It's actually not a particularly brave or extreme target.
AGL's new wind farm at Silverton, near Broken Hill, will deliver electricity at A$65/MWh. AGL said that the cost of solar is around A$70/MWh. The company estimates that the cost of new (black) coal power stations is A$110/MWh. According to Lazard, the total cost of wind in the USA has been falling by 14% per annum since 2009, and solar by 24% per annum. According to Origin Electricity, the cost of renewables in Australia (solar and wind) has halved over the last 5 years, a compound rate of decline of 13% per annum (the difference with Lazard's data is partly due to movements in the A$.)
Meanwhile the cost of fuel in Oz coal generators is rising as old contracts expire. AGL disclosed that its cost of generation was $37/MWh in 2016, but this is based on old long-term contracts. As these expire, the cost of fuel alone will rise towards $60/MWh.
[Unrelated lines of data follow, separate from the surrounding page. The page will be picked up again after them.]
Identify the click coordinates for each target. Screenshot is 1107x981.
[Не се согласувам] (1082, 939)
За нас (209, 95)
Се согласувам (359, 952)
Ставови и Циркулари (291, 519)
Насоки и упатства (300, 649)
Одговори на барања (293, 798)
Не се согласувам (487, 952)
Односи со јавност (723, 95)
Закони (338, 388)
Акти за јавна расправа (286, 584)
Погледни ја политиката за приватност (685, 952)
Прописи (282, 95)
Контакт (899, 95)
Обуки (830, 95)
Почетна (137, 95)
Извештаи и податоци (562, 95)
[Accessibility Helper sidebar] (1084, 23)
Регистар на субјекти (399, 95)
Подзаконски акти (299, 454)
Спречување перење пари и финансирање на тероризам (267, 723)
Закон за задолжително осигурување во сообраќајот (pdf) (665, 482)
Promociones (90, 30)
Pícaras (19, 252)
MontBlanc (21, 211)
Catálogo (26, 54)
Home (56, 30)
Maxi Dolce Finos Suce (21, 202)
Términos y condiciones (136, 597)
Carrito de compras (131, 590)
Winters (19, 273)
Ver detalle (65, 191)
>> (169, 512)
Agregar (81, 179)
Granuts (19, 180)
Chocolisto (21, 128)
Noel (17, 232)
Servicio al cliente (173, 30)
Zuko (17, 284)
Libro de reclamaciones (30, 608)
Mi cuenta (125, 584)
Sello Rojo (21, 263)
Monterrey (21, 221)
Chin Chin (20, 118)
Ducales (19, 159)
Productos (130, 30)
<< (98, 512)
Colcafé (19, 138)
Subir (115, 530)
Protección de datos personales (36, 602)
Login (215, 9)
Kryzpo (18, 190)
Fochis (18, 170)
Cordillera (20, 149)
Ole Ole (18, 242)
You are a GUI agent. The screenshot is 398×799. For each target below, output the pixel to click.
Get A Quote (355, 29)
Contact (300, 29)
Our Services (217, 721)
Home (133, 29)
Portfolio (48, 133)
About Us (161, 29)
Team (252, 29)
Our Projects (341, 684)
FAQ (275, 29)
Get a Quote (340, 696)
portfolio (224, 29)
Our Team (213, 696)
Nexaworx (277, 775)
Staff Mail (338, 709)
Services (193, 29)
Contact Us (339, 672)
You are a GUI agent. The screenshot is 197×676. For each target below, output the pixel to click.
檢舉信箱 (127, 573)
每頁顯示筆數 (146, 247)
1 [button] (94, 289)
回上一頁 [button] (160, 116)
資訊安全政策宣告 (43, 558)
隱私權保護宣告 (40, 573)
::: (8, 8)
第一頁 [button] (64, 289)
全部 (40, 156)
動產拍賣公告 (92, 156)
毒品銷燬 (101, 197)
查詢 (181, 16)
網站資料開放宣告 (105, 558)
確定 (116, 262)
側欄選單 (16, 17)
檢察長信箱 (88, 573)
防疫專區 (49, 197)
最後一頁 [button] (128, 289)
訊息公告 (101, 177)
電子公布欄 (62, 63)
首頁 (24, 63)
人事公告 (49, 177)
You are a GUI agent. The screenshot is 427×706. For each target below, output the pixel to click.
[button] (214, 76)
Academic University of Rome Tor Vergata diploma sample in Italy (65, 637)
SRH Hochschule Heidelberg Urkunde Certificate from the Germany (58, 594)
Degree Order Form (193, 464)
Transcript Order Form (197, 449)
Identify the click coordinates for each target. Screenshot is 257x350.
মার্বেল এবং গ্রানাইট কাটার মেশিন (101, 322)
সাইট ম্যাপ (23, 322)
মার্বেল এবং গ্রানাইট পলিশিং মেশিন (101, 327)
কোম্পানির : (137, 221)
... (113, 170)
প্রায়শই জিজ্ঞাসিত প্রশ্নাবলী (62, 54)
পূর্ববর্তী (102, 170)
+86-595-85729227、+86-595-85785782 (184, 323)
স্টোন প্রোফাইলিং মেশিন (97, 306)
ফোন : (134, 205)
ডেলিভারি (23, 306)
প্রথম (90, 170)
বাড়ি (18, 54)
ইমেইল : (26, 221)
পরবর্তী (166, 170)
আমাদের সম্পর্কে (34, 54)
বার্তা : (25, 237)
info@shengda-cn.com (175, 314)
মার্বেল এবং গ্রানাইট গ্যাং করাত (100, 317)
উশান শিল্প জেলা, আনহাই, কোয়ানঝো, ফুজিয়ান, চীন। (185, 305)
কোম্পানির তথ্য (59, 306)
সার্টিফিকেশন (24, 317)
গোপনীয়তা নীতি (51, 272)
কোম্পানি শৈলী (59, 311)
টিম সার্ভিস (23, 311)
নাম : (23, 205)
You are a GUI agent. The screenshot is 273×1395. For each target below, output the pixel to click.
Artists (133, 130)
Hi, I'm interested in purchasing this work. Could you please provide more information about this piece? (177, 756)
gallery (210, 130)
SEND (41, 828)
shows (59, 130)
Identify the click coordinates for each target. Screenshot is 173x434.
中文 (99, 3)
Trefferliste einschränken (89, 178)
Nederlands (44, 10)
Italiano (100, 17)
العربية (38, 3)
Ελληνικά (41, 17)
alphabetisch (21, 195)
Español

And the cost of maintenance of the older generators is rising too. I don't know what maintenance cost for aging coal power stations are, but AGL mentioned $900 million over ten years for Liddell, which is about $7/MWh on generous output assumptions. So right now, the cost of existing coal-powered electricity is close to the costs of new renewables. But renewables will go on getting cheaper, while coal won't. In a couple of years, the economic pressure to shutter older coal generators, even without a carbon tax, will be intense.
What about the variability of wind and solar, you say? Well, battery costs are falling rapidly too. They have halved over the last 3 years, which is a cumulative rate of decline of 30% per annum. Let's assume that this rate of decline slows down to 20% p.a., though with 12 battery gigafactories being built round the world, it probably won't.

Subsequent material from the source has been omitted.